> Extracted data entries
"""
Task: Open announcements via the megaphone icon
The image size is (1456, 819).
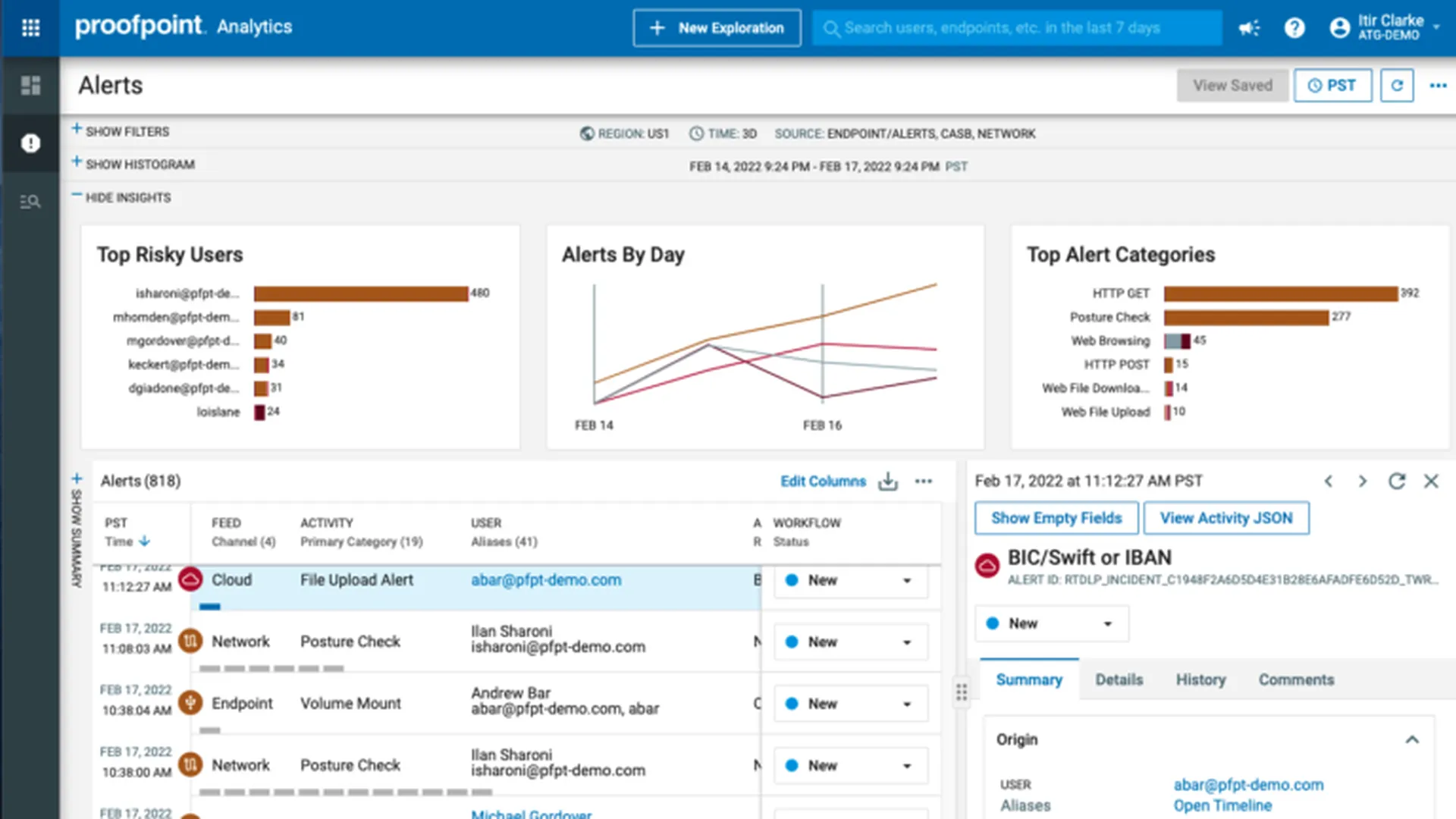Action: coord(1249,28)
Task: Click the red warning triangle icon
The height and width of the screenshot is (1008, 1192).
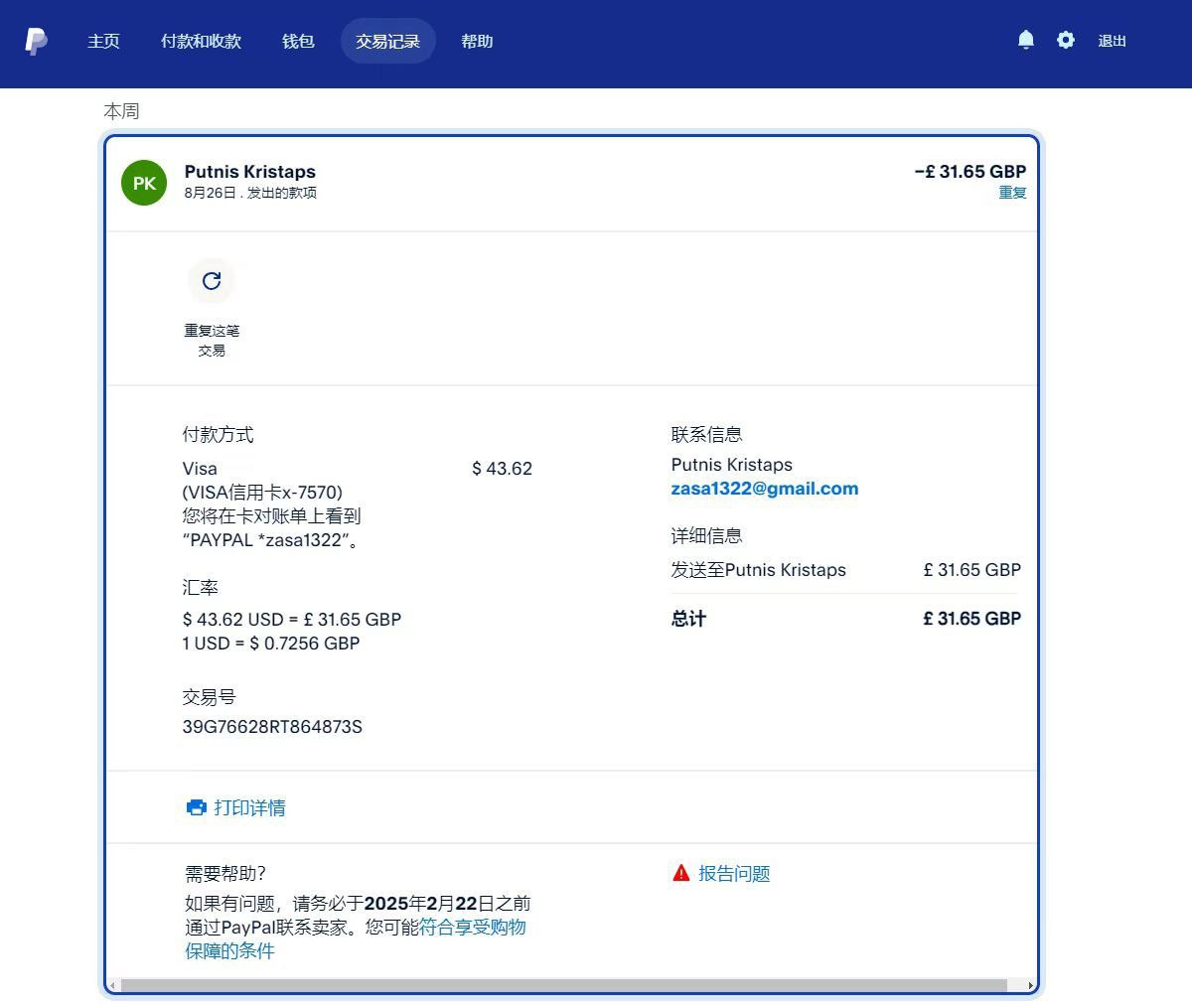Action: tap(680, 873)
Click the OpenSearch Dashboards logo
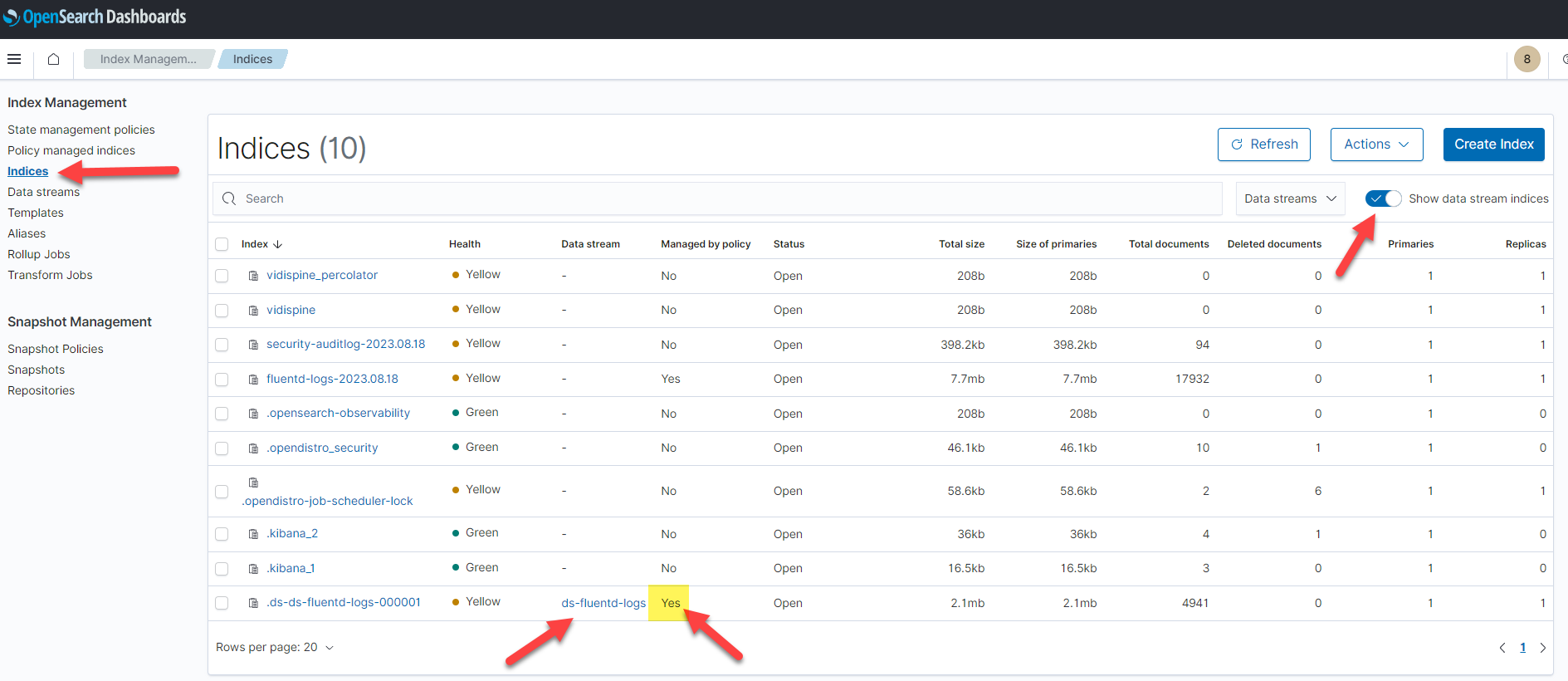This screenshot has width=1568, height=681. click(x=95, y=17)
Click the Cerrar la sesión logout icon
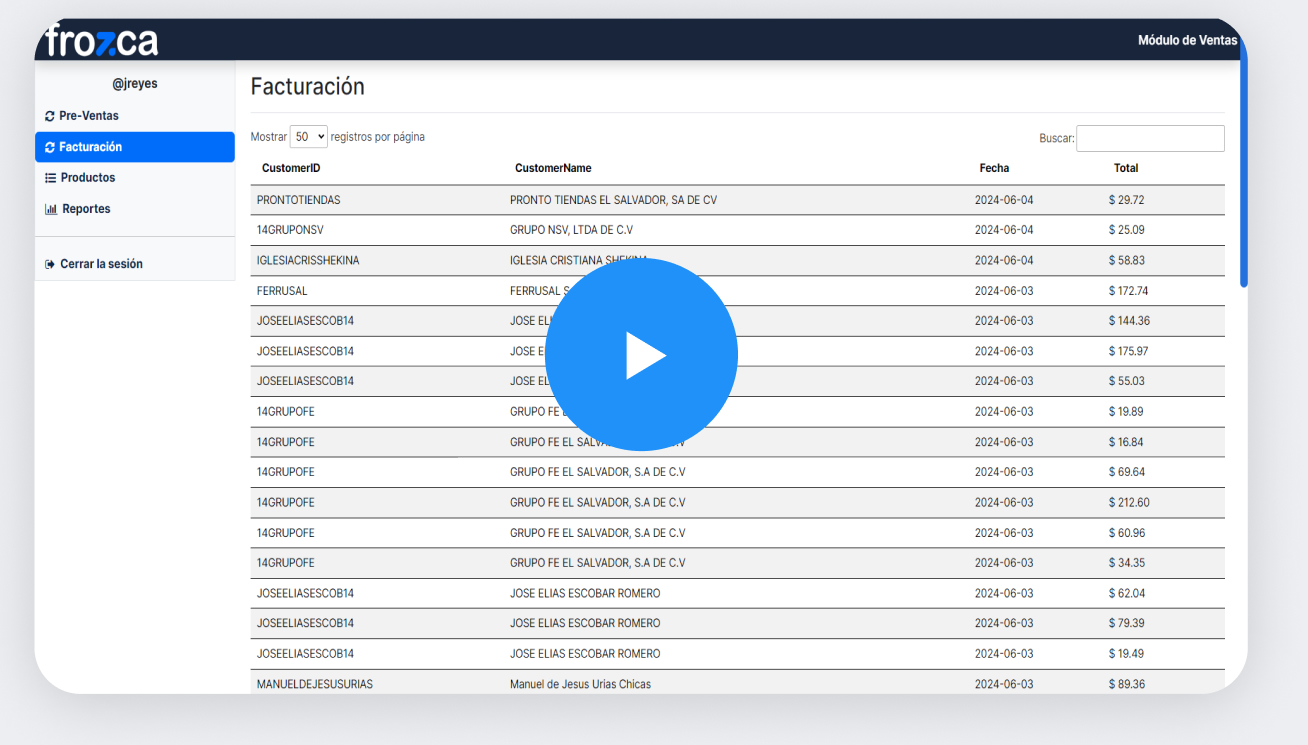The width and height of the screenshot is (1308, 745). [50, 264]
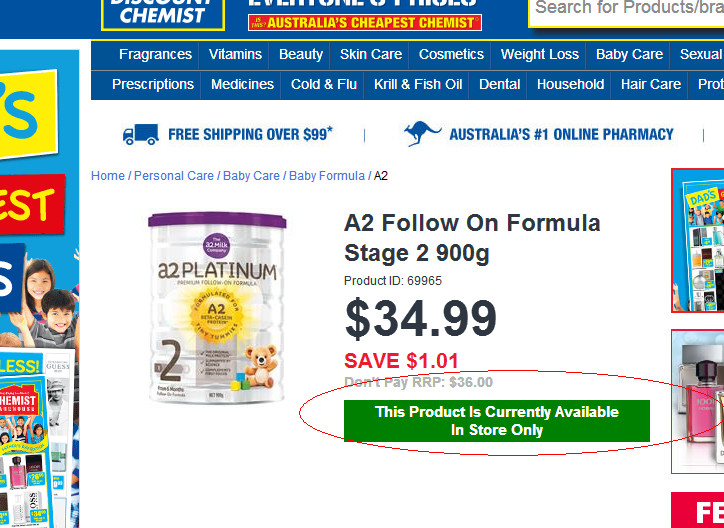Click the Home breadcrumb link
This screenshot has height=528, width=724.
pyautogui.click(x=108, y=176)
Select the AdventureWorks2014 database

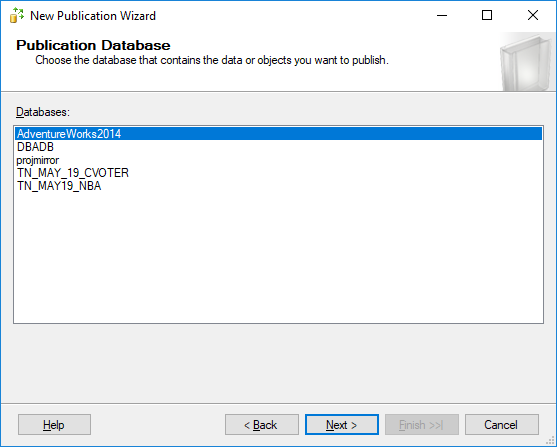click(x=278, y=134)
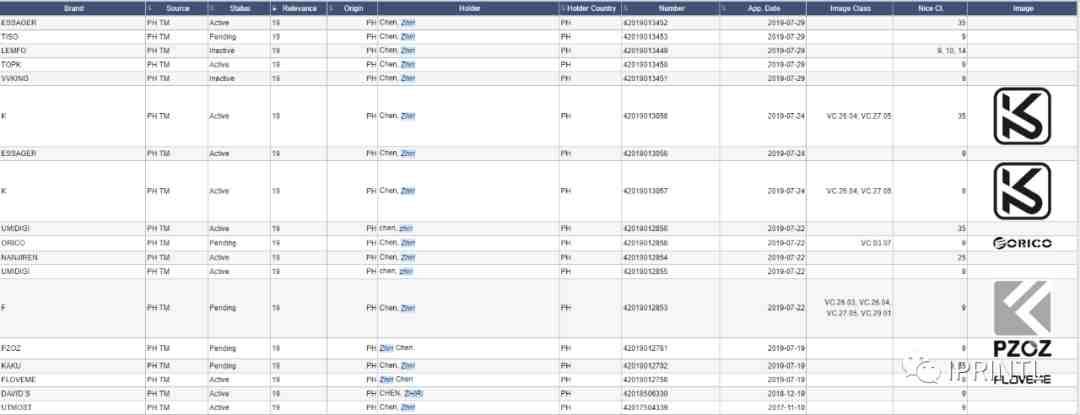Click the LEMFO brand cell
Viewport: 1080px width, 415px height.
coord(14,50)
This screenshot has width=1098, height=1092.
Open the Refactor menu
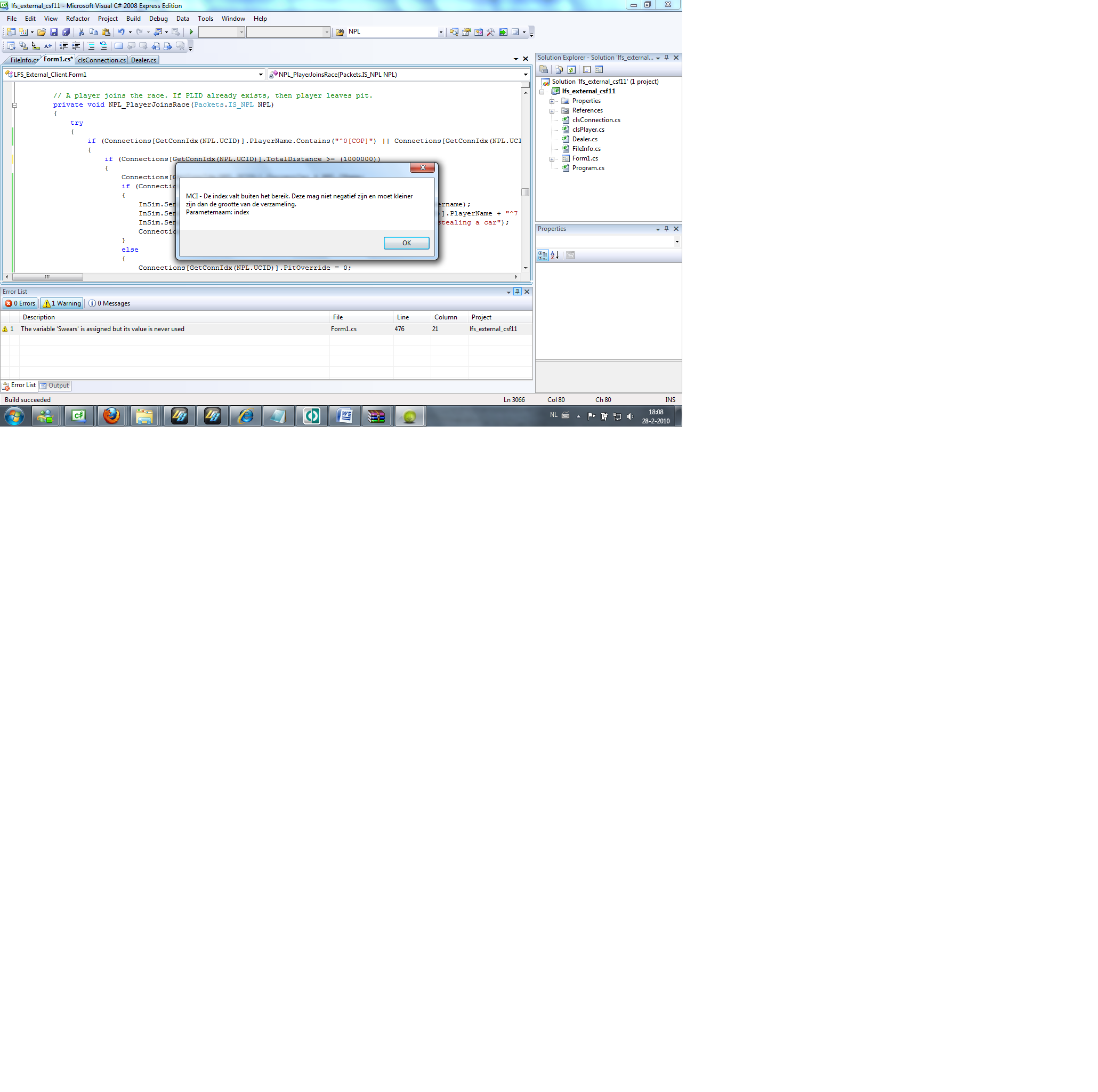pyautogui.click(x=78, y=19)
"""
Copy all the rows above word for word, leaving out the pictures.

Task: Open announcements via the megaphone icon
The image size is (1456, 819).
Action: coord(1249,28)
Task: Click the red warning triangle icon
The height and width of the screenshot is (1008, 1192).
Action: tap(680, 873)
Click the OpenSearch Dashboards logo
This screenshot has width=1568, height=681. click(x=95, y=17)
Click the Cerrar la sesión logout icon
The width and height of the screenshot is (1308, 745). [50, 264]
Click the Home breadcrumb link
This screenshot has height=528, width=724.
pyautogui.click(x=108, y=176)
Select the AdventureWorks2014 database

click(x=278, y=134)
Click the LEMFO brand cell
Viewport: 1080px width, 415px height.
coord(14,50)
This screenshot has width=1098, height=1092.
Open the Refactor menu
pyautogui.click(x=78, y=19)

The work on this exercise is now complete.